Outline of the JPA for the full duration of the Network (four years)
A core requirement for digital libraries is a common infrastructure. From a technical viewpoint, this infrastructure has to support state-of-the-art and promising innovative models and techniques, and frameworks to develop and evaluate digital libraries, and has to be highly customizable, configurable and adaptive. To this end, various activities and developments have to be seamlessly integrated into a coherent whole to develop such a generic and modular digital library infrastructure. This includes the following architectural approaches, processes, and activities. Architectural Approaches Peer-to-Peer Architectures: Information providers within digital libraries are highly autonomous.
Data and documents cannot be integrated into a single source. Hence, mechanisms to retain this autonomy and to loosely couple information providersare needed. This also includes the user clients so as to facilitate some collaborative data sharing among them (e.g., for annotations and recommendations about DL contents). Peer-to-peer (P2P) architectures allow for such loosely coupled integration. Different aspects of peer-to-peer systems (e.g. indexes, and P2P application platforms) have to be combined and integrated into an infrastructure for digital libraries.
Grid Architectures: Certain services within digital libraries are complex and computationally intensive (e.g., calculation of certain features of multimedia documents to support content-based similarity search).

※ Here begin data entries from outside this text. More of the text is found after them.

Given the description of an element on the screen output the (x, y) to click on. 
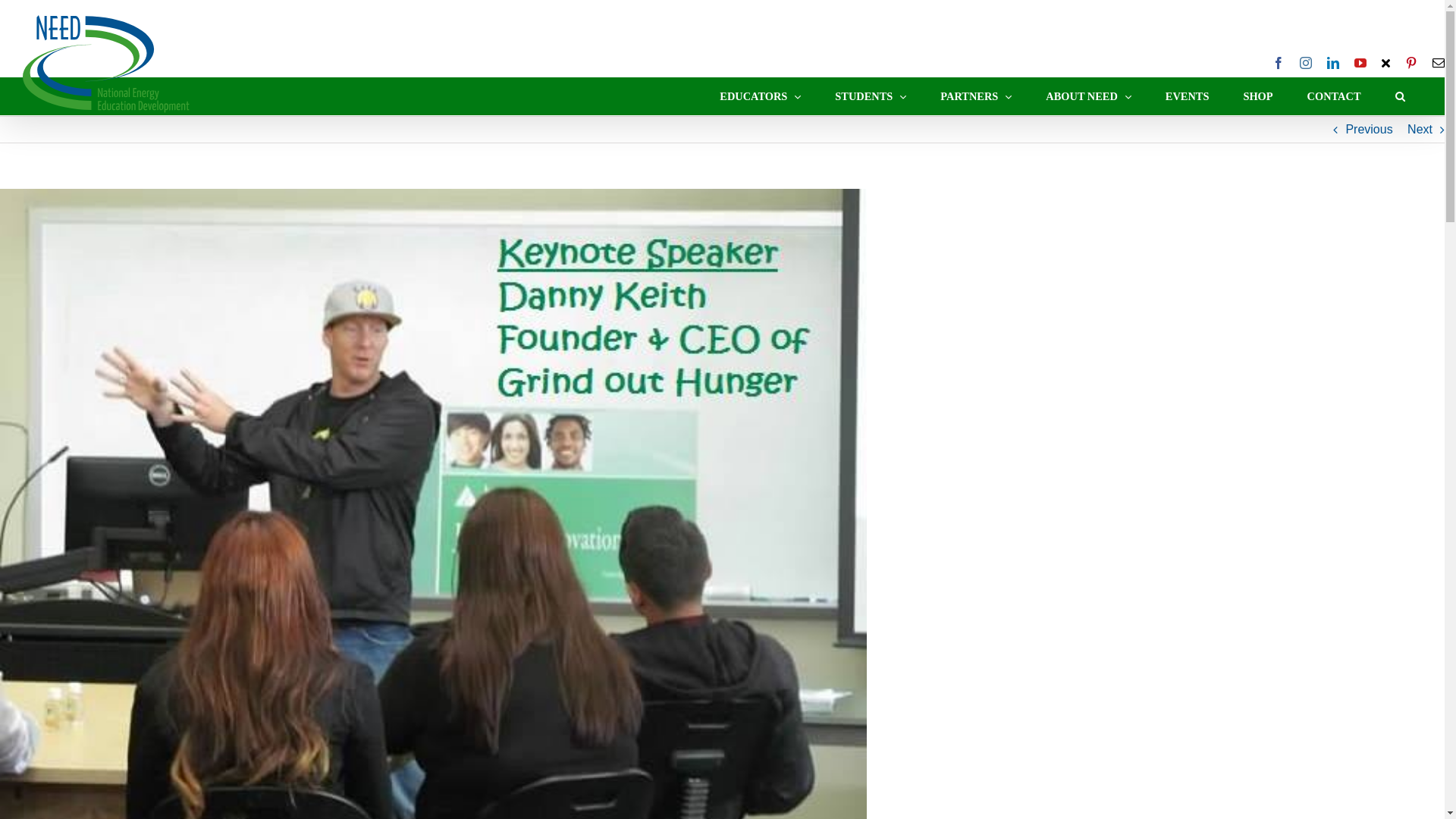
Search (1399, 95)
Contact NEED (1333, 95)
YouTube (1360, 62)
LinkedIn (1332, 62)
Pinterest (1410, 62)
YouTube (1360, 62)
Pinterest (1410, 62)
Shop NEED Curriculum (1257, 95)
PARTNERS (976, 95)
LinkedIn (1332, 62)
ABOUT NEED (1088, 95)
STUDENTS (870, 95)
Instagram (1305, 62)
Twitter (1385, 62)
Facebook (1278, 62)
Given the description of an element on the screen output the (x, y) to click on. 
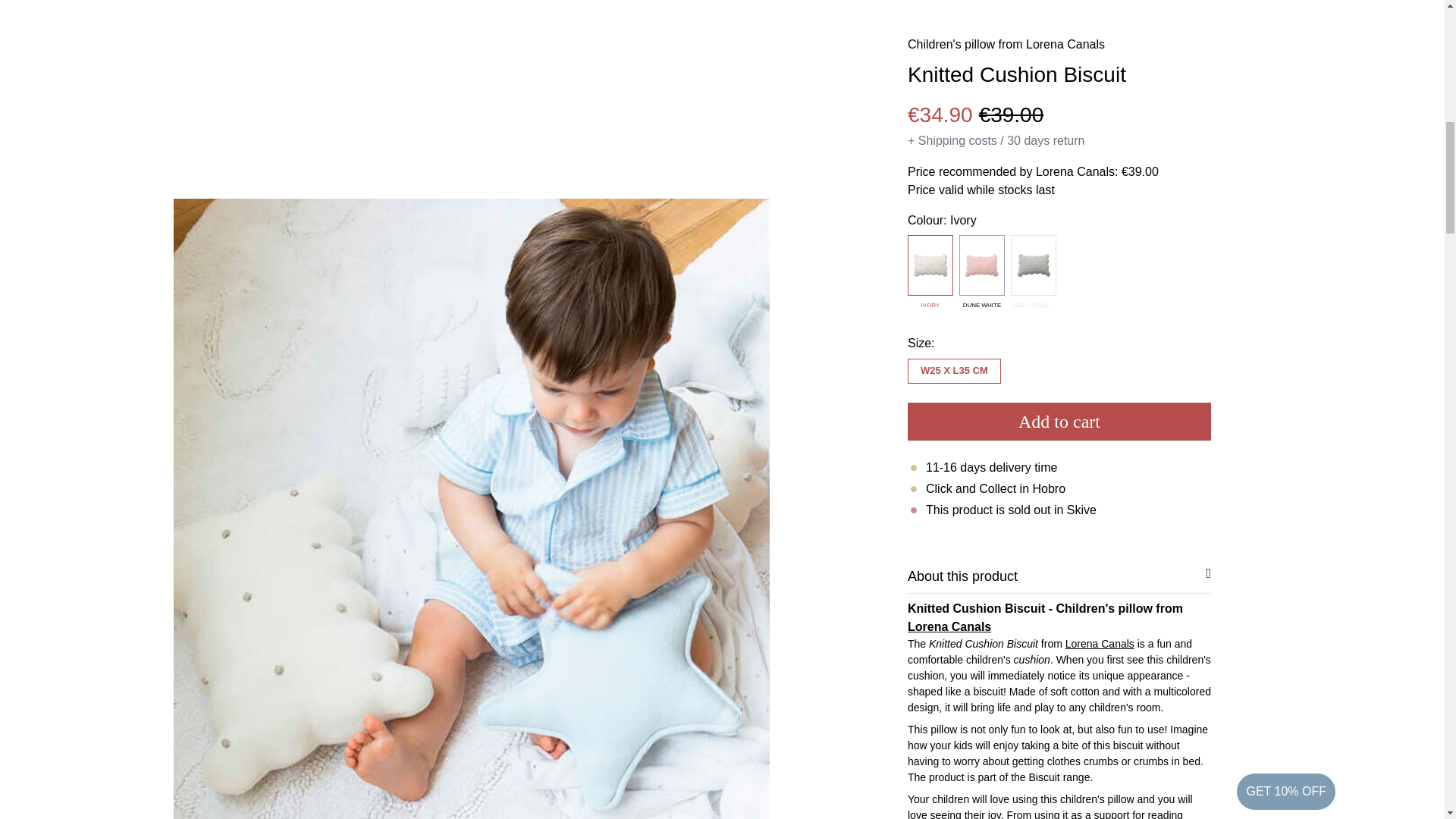
CHILDREN'S ROOM (1090, 580)
30 days full return (1059, 453)
CHILDREN TEXTILES (967, 580)
Free shipping above min. amount (1059, 493)
LORENA CANALS (958, 611)
KIDS (1176, 580)
Fast delivery on stock items (1059, 532)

Grid computing architectures allow for sophisticated load balancing strategies within a cluster of components. Following the idea of a service grid, and the handling of the control of shared resources, similar concepts have to be integrated into an infrastructure for digital libraries.
Service-oriented Architectures: When access to data and documents is provided by dedicated services, appropriate mechanisms to describe the semantics and usage of such services have to be put in place. In the context of web services, descriptions of services using service description languages, are stored in service registries. These elements have to be integrated as building blocks into a digital library. Moreover, common service interfaces have to be defined based on existing standards to facilitate service composition.

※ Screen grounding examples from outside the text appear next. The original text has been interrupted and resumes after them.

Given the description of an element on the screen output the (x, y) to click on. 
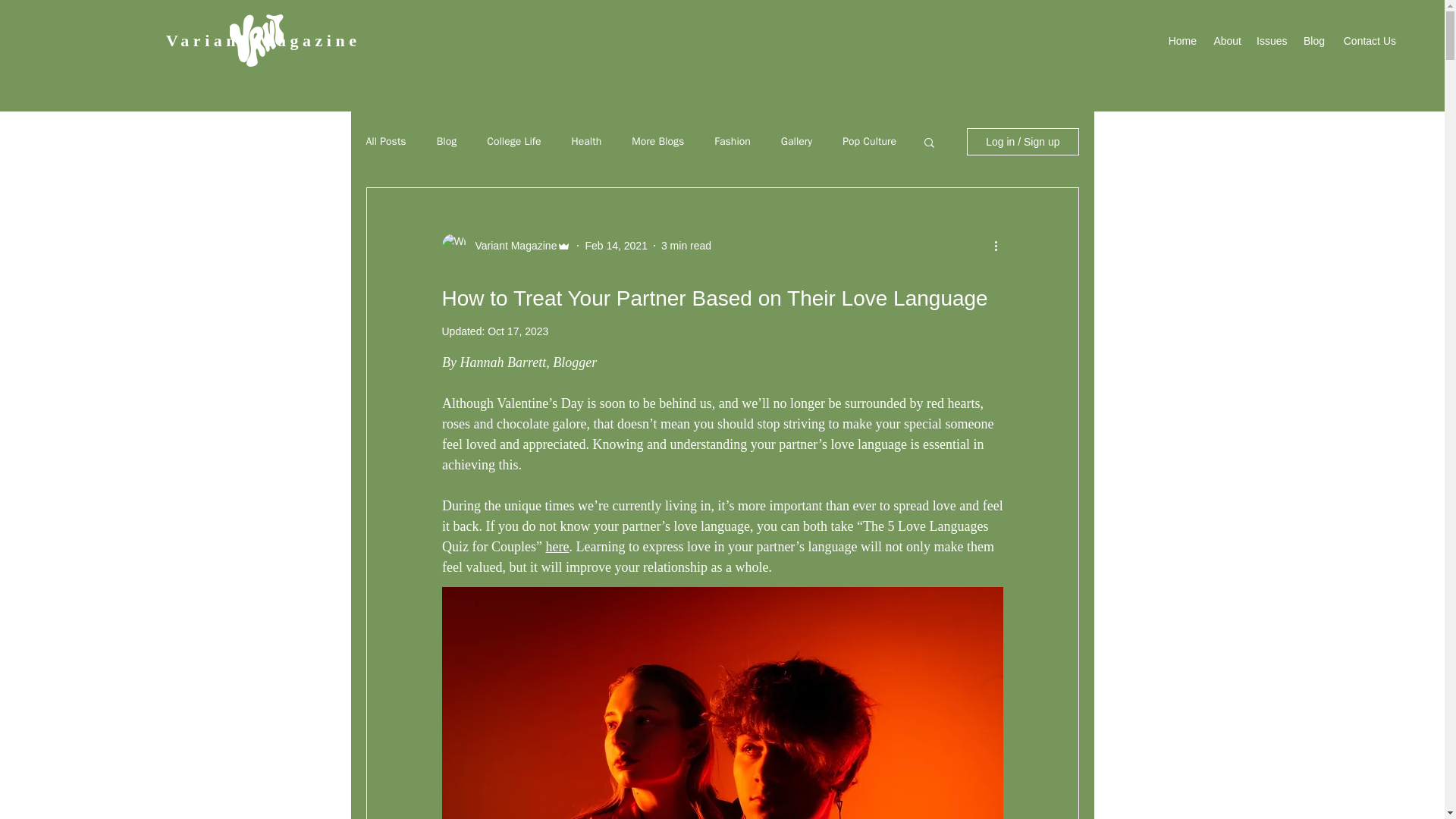
Blog (1313, 40)
Contact Us (1367, 40)
Home (1181, 40)
About (1226, 40)
Gallery (796, 141)
3 min read (686, 245)
More Blogs (657, 141)
Issues (1271, 40)
Health (587, 141)
College Life (513, 141)
Fashion (732, 141)
Variant Magazine (510, 245)
Feb 14, 2021 (616, 245)
Blog (446, 141)
Pop Culture (869, 141)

Workflow Management: Applications within digital libraries must consider the autonomy and distribution of information providers. Hence, accessing information means combining existing services into mega-applications, i.e. workflow processes. The same is true for applications aiming at managing and controlling the consistency of a digital library. Different aspects of workflow management have to be integrated: such as self-configuration and flexibility, both at the application and at the systems level, and high availability and scalability.
Publish/Subscribe Techniques, Evolution: Services within a digital library have to be made available to the public and have to be accessed by service repositories. Publish/subscribe techniques are a means to make information within digital libraries available and to refresh derived and replicated information sources. Digital libraries are long-lasting institutions, so they have to anticipate changes in the software as well as in the schemata, the ontologies and similar data. The infrastructure for digital libraries therefore has to provide mechanisms to distribute and co-ordinate updates to these components, and to manage the software configuration in such a dynamic environment.

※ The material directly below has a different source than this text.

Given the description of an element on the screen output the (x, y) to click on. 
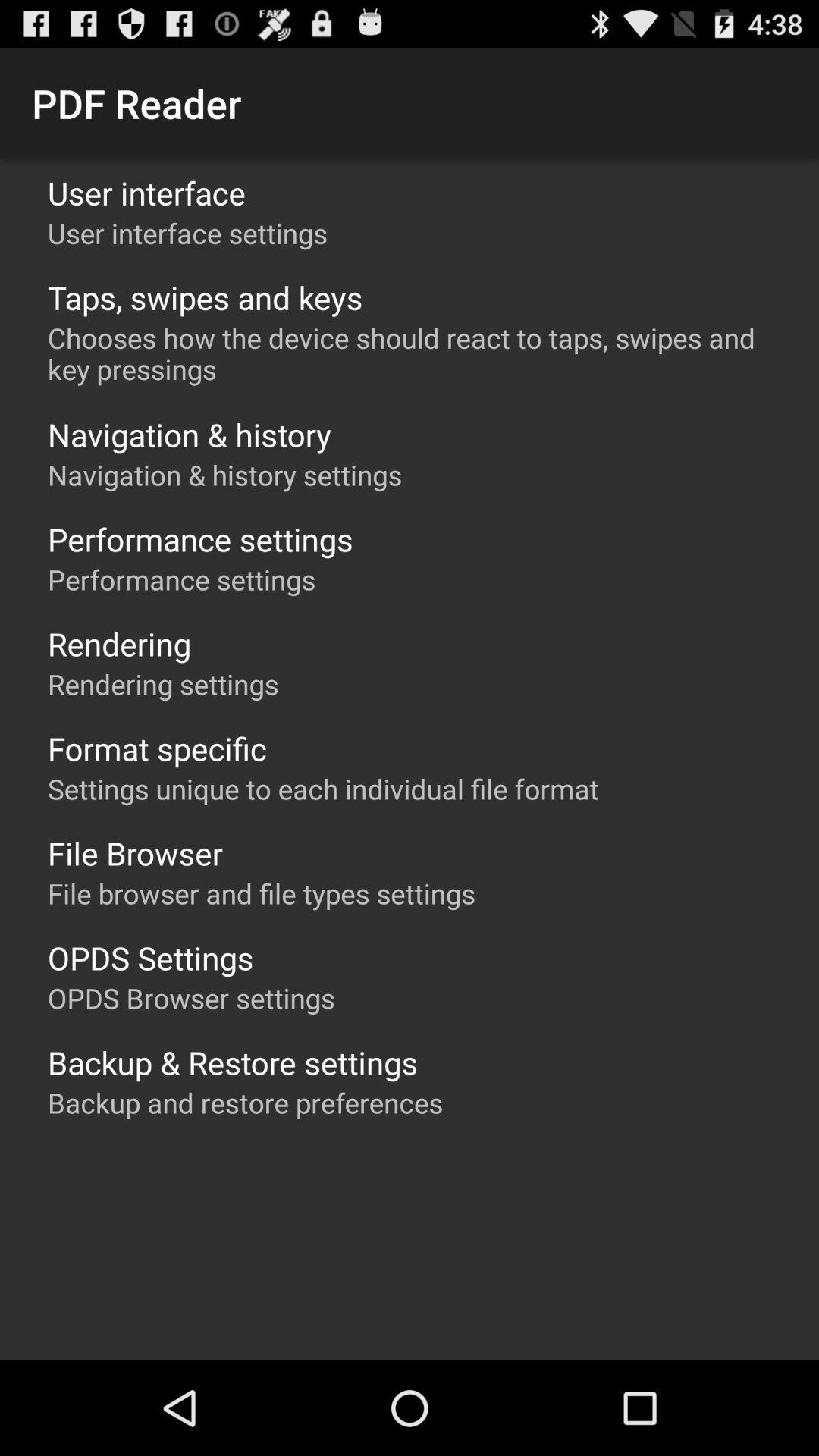
turn on settings unique to app (322, 788)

Mobile Information Components: The combination of wireless and wired connectivity in a pervasive computing environment with increasingly small and powerful mobile devices, such as laptops, personal digital assistants, handheld PCs, and smart phones, enables a wide range of new digital library applications. This additional flexibility has to be supported by the underlying digital library middleware. In particular, profiling and proxy management have to be integrated into the infrastructure. Additionally, mobile devices will require sophisticated visualisation techniques to present digital publications adequately on limited displays.